Staring at a computerised screen for three hours or more increases the risk of youngsters developing type 2 diabetes, research has found.
The study by St George’s, University of London, suggested that sitting in front of a smartphone, tablet, computer or television for long periods increases the likelihood of carrying excess body fat and developing insulin resistance in children.
It has already been established that screen time increases the risk of type 2 diabetes in adults, but this is the first study to make the link with young children.
The findings were made after scientists analysed medical data of almost 4,500 children aged 9-10 years between 2004 and 2007.
Research fellow Dr Claire Nightingale, who took part in running the study, said: “Our findings suggest that reducing screen time may be beneficial in reducing type 2 diabetes risk factors, in both boys and girls, from an early age.

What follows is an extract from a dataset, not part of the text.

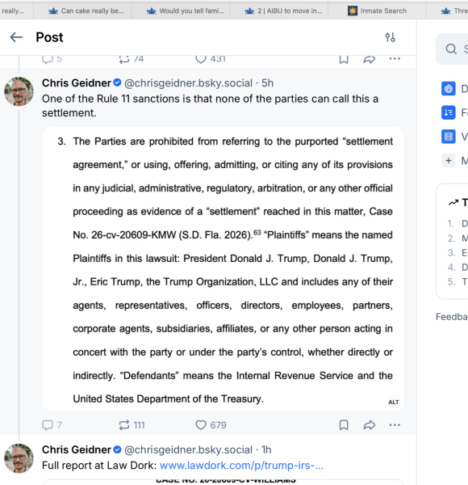Share the Rule 11 sanctions post
468x485 pixels.
point(370,425)
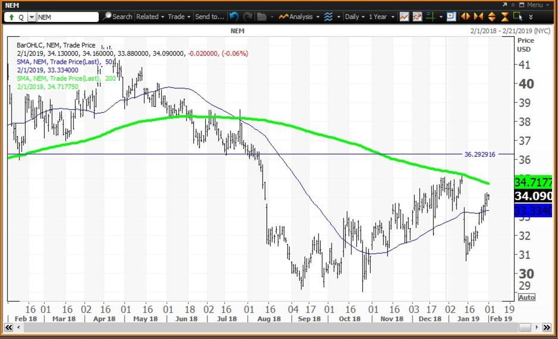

“This is particularly relevant, given rising levels of type 2 diabetes, the early emergence of type 2 diabetes risk, and recent trends suggesting screen-related activities are increasing in childhood.”
The research team found that about a third of the youngsters watched screens for under an hour every day; 28 per cent spent one to two hours daily in front of a screen; 13 per cent watched screens for two to three hours daily; and 18 per cent sat in front of a screen for three hours or more daily.
The youngsters were quizzed about how much time they spent in front of a screen, while medical details were also looked at, including body fat, blood pressure, insulin resistance and blood fats we well as fasting blood glucose levels.
In total, details from 4,495 children were studied, with information regarding fitness being available for a total of 2,031 of these youngsters.
A link was found between watching a screen and a number of indicators of body fat such as Body Mass Index (BMI), skinfolds thickness and fat mass index. Children who reported watching screens for three or more hours a day had the highest numbers for these body fat indicators.
Also, the researchers found that there were greater levels of the appetite-controlling hormone called leptin and insulin resistance in those who spent more time watching screens.
Nightingale said the levels of screen time recorded would be much higher if the data was based on children of today. She said: “It would be very difficult to carry out this research today as smartphones and tablets are so universal. Children today therefore spend even more time looking at a screen than when the original dataset was taken.”
The findings were published in the journal Archives of Disease in Childhood.